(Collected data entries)
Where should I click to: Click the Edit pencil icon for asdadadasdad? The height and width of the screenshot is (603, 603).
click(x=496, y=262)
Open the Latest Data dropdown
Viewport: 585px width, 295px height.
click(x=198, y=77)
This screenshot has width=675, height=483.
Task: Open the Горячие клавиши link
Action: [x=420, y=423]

— What is being asked —
Line by line, reproduce the data above exactly.

— Result for this task —
Where should I click to: Click the Edit pencil icon for asdadadasdad? The height and width of the screenshot is (603, 603).
click(x=496, y=262)
Open the Latest Data dropdown
Viewport: 585px width, 295px height.
click(x=198, y=77)
This screenshot has width=675, height=483.
Task: Open the Горячие клавиши link
Action: [x=420, y=423]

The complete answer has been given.